Thursday, September 20, 2012

Penetrating the Formula


source: iclipart

A few years ago, a friend of mine turned me on to these sci-fi novels that shall remain nameless here. Set in space and with a female protagonist, I threw myself into the series with fervor and glee.

Soon a romantic element was introduced, and although romance is not my thing I was willing to tolerate its intrusion as long as that did not dominate the story.

To my surprise, “romance” was hardly the correct label for what passed as a relationship between these characters – especially because their carnal relations more closely resembled the legal definition of rape.

I want to blame Ayn Rand for this trend but I don’t know that she was the first to write in a rape scene and pass it off as some sort of relationship. It certainly was the first time I read such a thing. I chose to disassociate the rape scene from my reading experience and I cannot say that it ruined The Fountainhead for me, but the shock of it has stayed with me my entire adult life.

As far as the writer of the sci-fi series, I also read another of her fantasy series and she repeated this habit.

I was horrified. (And no, I will not add to the ridiculous discussion on the subject of sexual assault that passes for political discourse these days.)

Yet, as offensive and baffling as this idea was to me, what turned me off to her writing eventually was the increasingly annoying and ever more frequent and glaring typos in her books. It was like she couldn’t write that drivel fast enough for her publisher to actually copy edit the shit!
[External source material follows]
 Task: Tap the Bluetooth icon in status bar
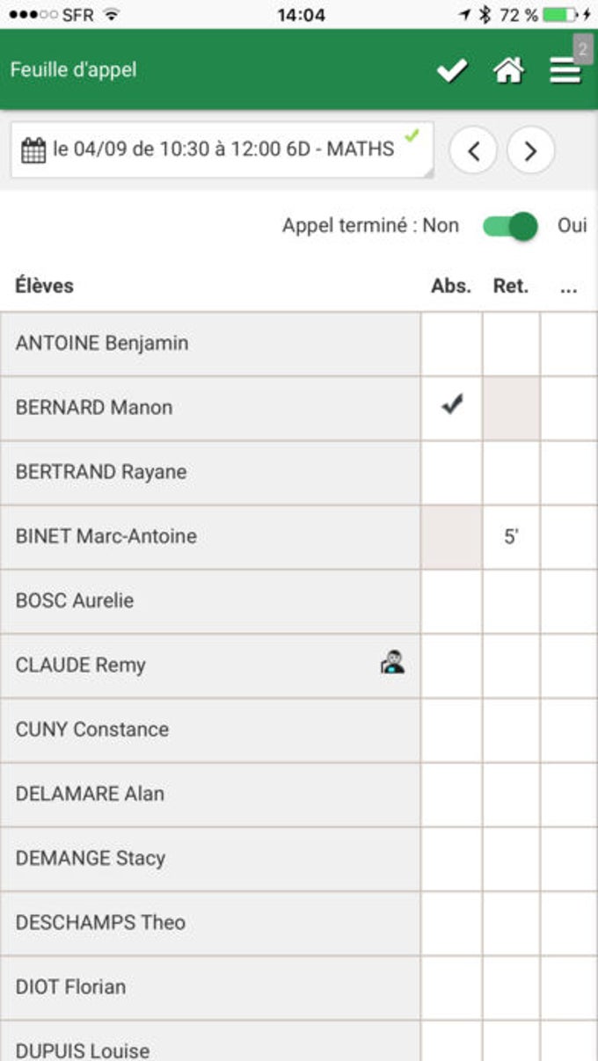[484, 15]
Don’t get me wrong, the stories were fun. And I suspect that they sold precisely because they were quick and fun reads. Who doesn’t love a quickie?
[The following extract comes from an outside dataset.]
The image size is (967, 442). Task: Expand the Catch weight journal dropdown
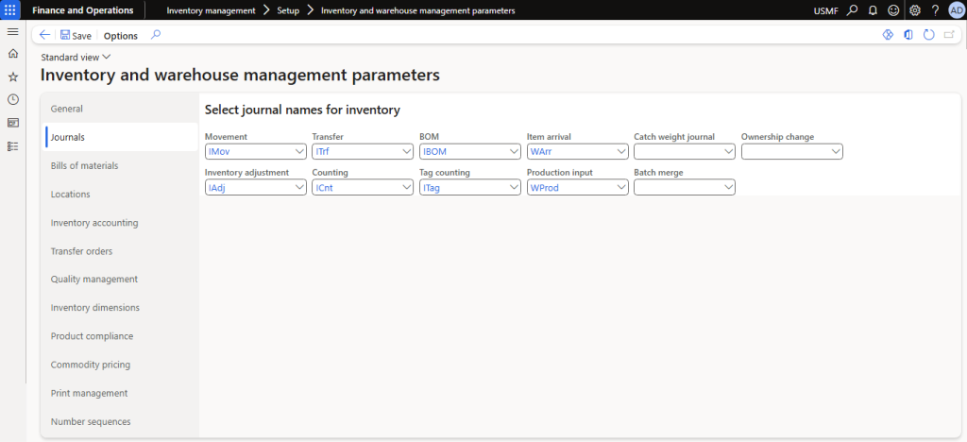(x=727, y=151)
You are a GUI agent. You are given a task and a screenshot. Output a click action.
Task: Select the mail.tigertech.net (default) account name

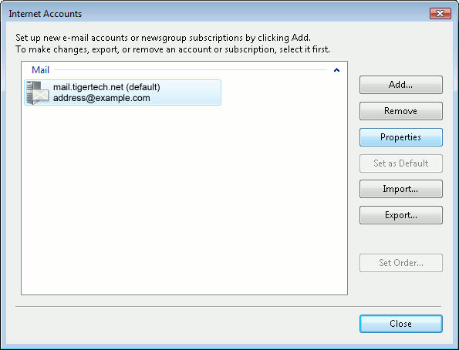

I bring it up because there is an ongoing conversation at Kindleboards and at countless blogs about the success of 50 Shades of Gray.

Craig Ferguson summed it up perfectly. He said he doesn’t mind sexy bits in his literature as long as what precedes it includes clever words.
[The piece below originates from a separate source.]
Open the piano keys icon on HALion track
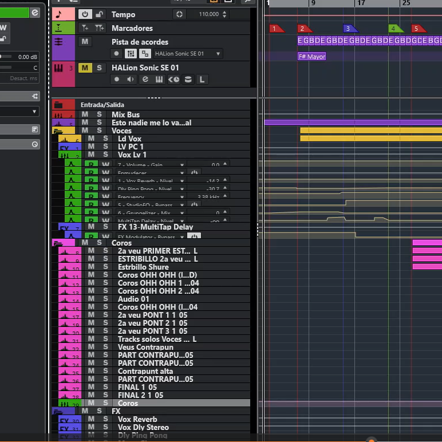Image resolution: width=442 pixels, height=442 pixels. 159,80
The Shades of Gray series is notoriously badly written, by all accounts, and yet remains in the bestseller lists for print and e-books alike (with no signs of going limp, if you’d pardon the vulgarity).

It turns out that most readers don’t give a flying fuck. Apparently this Reading Elite that constantly complains about the quality of e-books are not the same majority who actually buys them, because only the Grammar Nazis and other writers seem to be offended by the spanking E.L. James gives the English language.

This makes me wonder whether I should deliberately allow typos and run-on sentences to remain in my work; throw in a bitch slap and a pair of fuzzy handcuffs, and KA-CHING!

If only life were as easy and submissive as Anastasia Steele. Actually, that wouldn't work for me... I prefer my life to come with a little more kick. Sigh, I'll stop now.